> **Passage**:
╔══
Because of the lack of quantitative data in their paper on the actual correlation coefficients for the two phenotypic assays, we downloaded resistance estimates (increases [n-fold] in 50% inhibitory concentrations relative to that for the wild type) for the samples used by Qari et al. (3) from the Stanford HIV drug resistance database (4). Despite the high binary concordance obtained with the samples that they tested, correlations between the resistance values were surprisingly poor for many of the drugs (Table 1). For some drugs, such as delavirdine (DLV), the two assays had high Pearson correlation coefficients, but these high correlations were due to a small number of highly resistant samples. We have focused, therefore, on Spearman rank correlation coefficients (rs) since they are less sensitive to extreme values. For the 14 drugs, rs values ranged from 0.018 for saquinavir (SQV) to 0.551 for lamivudine (3TC), with a median of 0.290. Spearman's rank correlation test is a statistical test in which the null hypothesis is that two variables are uncorrelated. Performing a separate test for each drug, we failed to reject this null hypothesis for eight drugs using a significance value of 0.05 (Table 1).
╚══
Saved entries:
╔══
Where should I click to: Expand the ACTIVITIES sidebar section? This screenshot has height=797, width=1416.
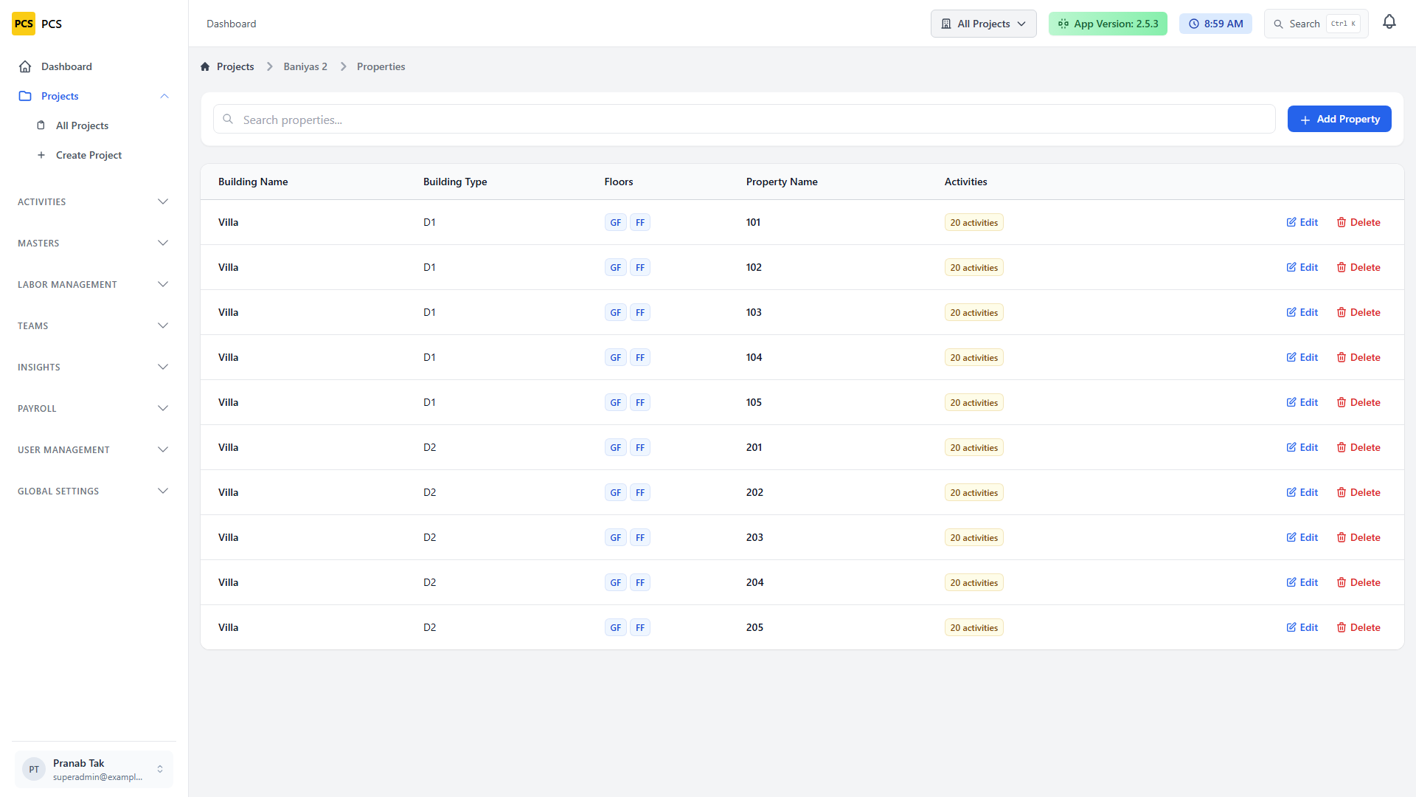pyautogui.click(x=94, y=201)
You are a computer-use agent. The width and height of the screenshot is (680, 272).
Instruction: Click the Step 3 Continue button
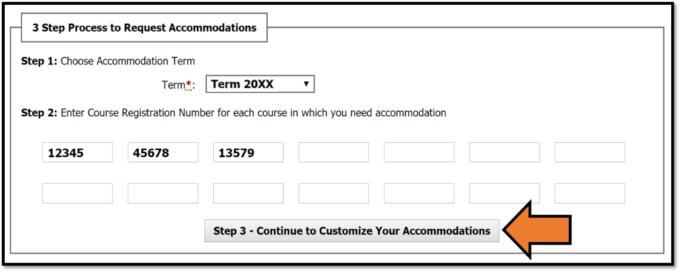point(351,231)
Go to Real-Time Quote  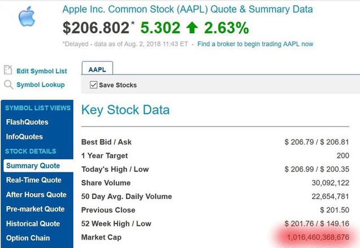click(x=33, y=180)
╚══
> **What you will do**:
(a) List every drug the passage on HIV drug resistance assays mentions by name, with its abbreviation.
(b) In the passage on HIV drug resistance assays, what was the median Spearman rank correlation coefficient across the 14 drugs?

> **Answers**:
(a) delavirdine (DLV), saquinavir (SQV), lamivudine (3TC)

(b) 0.290